TEXT PASSAGE:
It is true that smoking contributes to cardiovascular disease, high blood pressure, and various cancers, but we want you to know about the negative impact that smoking has on healing, particularly in terms of dental treatment. Tobacco and tobacco smoke, even second-hand smoke, can really interfere with the tightly organized process that tissues go through during the healing process.

How Tissues Heal

The healing process goes through several stages, and the process is similar whether we are talking about a wound or a site of treatment. Sometimes the healing area is large enough that you can see this progress easily; at other times, the action may be on a microscopic level and too small to see.

First the area bleeds and clots, then the area mobilizes resources to fight infection, and finally the tissues rebuild themselves. To complete this process, the body employs a variety of cells and proteins, all of which must do their jobs in a particular order and at a particular time for the wound to heal properly. Unfortunately, tobacco can interfere with each of these stages.

How Tobacco Interferes with Healing

In the first healing stage, platelets, which are blood cell fragments, stick to each other and to rough areas in the wound to form a blood clot, which plugs any leaking blood vessels. Cigarette smoke can cause platelets to become excessively sticky, and this increases the chance that an abnormal blood clot will form. Smoking can also prevent oxygen from being transported from cell to cell. This slows healing because oxygen provides energy for the repair process.
Then, during the infection-fighting stage of healing, the nicotine in tobacco reduces the formation of macrophages, which are special white blood cells that remove bacteria and dead tissue from the healing area. Here, too, the lack of oxygen slows healing because oxygen helps kill anaerobic bacteria that may be infecting the area. This can be particularly damaging when we're treating gum disease because some of the bacteria that are active in causing gum disease are the anaerobic type.

In the rebuilding stage, when new tissues are supposed to form, tobacco slows the body ability to form new blood vessels. Tobacco also reduces the formation of fibroblasts, which are cells that help build the protein framework for the new tissue. Smoking also stimulates the formation of chemicals that slows down the formation of the new epithelial cells that will form the outer layer of the new tissue. Interfering with these last two aspects of new tissue formation can also lead to excess scar tissue.

WORK INSTRUCTION: Continue the passage on how tobacco slows healing after dental treatment, starting right after its final sentence.

RECORD EXCERPTS:
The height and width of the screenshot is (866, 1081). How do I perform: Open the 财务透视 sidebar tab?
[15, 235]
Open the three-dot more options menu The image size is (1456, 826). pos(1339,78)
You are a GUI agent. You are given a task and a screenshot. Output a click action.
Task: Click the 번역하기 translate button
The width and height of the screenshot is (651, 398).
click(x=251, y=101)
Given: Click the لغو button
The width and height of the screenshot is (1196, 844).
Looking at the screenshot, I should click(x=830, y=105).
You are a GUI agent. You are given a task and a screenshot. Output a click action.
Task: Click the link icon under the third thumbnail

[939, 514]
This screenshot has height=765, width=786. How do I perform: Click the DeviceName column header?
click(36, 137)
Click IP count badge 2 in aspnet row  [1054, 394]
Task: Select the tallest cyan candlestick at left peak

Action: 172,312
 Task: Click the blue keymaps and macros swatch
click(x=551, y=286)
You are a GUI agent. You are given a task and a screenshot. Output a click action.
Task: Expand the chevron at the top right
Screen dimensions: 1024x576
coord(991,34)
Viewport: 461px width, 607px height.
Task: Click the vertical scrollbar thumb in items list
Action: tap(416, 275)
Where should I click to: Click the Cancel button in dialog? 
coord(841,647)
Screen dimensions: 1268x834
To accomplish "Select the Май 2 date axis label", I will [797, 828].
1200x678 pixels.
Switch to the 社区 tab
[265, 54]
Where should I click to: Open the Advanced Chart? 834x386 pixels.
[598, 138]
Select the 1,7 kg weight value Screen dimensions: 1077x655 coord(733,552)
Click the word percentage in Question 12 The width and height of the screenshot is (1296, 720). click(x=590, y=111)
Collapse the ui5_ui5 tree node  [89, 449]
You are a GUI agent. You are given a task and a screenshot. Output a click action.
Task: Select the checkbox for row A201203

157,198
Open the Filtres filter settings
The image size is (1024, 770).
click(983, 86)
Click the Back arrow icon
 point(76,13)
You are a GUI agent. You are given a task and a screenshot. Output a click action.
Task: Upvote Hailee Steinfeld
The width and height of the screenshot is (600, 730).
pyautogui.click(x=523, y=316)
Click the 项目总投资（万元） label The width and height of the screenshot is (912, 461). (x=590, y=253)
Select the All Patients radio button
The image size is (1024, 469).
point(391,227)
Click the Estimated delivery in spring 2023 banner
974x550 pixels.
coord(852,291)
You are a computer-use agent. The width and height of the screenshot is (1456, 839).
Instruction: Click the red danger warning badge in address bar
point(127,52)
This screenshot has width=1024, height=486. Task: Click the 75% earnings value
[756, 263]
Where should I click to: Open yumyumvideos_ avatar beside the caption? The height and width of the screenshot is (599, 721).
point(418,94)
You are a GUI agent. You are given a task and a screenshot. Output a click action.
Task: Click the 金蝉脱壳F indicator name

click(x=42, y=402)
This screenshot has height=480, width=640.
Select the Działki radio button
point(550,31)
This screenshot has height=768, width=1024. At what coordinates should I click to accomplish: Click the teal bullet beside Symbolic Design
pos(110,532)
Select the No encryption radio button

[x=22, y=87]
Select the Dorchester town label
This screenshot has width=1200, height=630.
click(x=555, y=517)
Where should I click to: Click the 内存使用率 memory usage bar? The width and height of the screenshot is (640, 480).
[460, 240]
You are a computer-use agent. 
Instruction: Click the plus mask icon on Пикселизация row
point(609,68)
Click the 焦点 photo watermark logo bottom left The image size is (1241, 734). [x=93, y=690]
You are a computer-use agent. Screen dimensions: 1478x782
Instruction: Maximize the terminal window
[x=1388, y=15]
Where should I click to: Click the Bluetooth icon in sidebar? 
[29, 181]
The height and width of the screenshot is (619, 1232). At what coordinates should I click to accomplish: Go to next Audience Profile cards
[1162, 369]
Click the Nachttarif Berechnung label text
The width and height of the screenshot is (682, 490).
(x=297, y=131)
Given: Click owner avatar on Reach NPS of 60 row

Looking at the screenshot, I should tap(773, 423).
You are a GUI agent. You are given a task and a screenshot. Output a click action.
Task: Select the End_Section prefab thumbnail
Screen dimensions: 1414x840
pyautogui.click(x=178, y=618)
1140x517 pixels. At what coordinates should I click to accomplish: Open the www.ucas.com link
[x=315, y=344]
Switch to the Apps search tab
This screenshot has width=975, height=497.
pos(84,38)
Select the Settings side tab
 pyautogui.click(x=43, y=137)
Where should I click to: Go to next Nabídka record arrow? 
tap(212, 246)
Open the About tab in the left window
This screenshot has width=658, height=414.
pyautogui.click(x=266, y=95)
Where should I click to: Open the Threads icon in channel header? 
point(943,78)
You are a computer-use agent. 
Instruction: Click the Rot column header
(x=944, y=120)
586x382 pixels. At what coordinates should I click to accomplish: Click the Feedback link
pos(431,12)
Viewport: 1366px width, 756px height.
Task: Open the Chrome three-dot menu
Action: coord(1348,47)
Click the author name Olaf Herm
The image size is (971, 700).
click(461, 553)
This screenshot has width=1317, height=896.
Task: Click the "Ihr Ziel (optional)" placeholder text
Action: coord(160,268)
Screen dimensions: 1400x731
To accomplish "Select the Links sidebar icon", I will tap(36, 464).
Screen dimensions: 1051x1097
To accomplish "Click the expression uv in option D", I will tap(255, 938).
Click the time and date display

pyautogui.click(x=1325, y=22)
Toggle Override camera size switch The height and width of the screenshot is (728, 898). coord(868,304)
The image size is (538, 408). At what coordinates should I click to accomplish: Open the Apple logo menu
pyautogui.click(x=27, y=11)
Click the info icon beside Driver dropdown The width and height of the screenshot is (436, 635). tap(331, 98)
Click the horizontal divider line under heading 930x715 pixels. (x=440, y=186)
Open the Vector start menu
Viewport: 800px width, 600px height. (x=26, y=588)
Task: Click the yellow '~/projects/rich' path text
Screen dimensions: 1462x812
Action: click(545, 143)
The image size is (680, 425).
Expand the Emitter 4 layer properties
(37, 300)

ANSWER TO THE PROBLEM:
Tobacco and Dental Treatment

You can see why, when you are receiving treatment for oral conditions, it is important not to use tobacco. Here are just a few examples of how tobacco interferes with oral healing:

(1) Periodontal (gum) disease and tooth loss:
During the early stage of any infection, the body tries to fight it off by bringing a variety of disease-fighting cells and nutrients to the area through the bloodstream. Since smoking interferes with blood flow to the mouth, periodontal disease, which is a bacterial infection, is much more likely to establish itself around the teeth, gums, and jawbone. Periodontal disease is also the most frequent cause of tooth loss in adults, and tooth loss is much more common in smokers than non-smokers.

(2) Periodontal disease treatment:
Periodontal disease causes the gum tissues to pull away from the teeth and the jawbone to recede. Smoking makes it much harder for these tissues to rebuild themselves, particularly the structures that keep the teeth attached to the jawbone and the gums attached to the teeth.

(3) Implants:
For implants to heal successfully, the jawbone must grow tightly around the implant to firmly integrate it into the jawbone. Since tobacco can interfere with healing, smoking can often lead to implant failure.

(4) Dry socket:
After a tooth is extracted, a blood clot forms in the socket, and this is crucial for both proper healing and your comfort. A condition called dry socket develops when the clot does not form correctly or is dislodged, and this can be very painful. Smoking is a common cause of dry socket.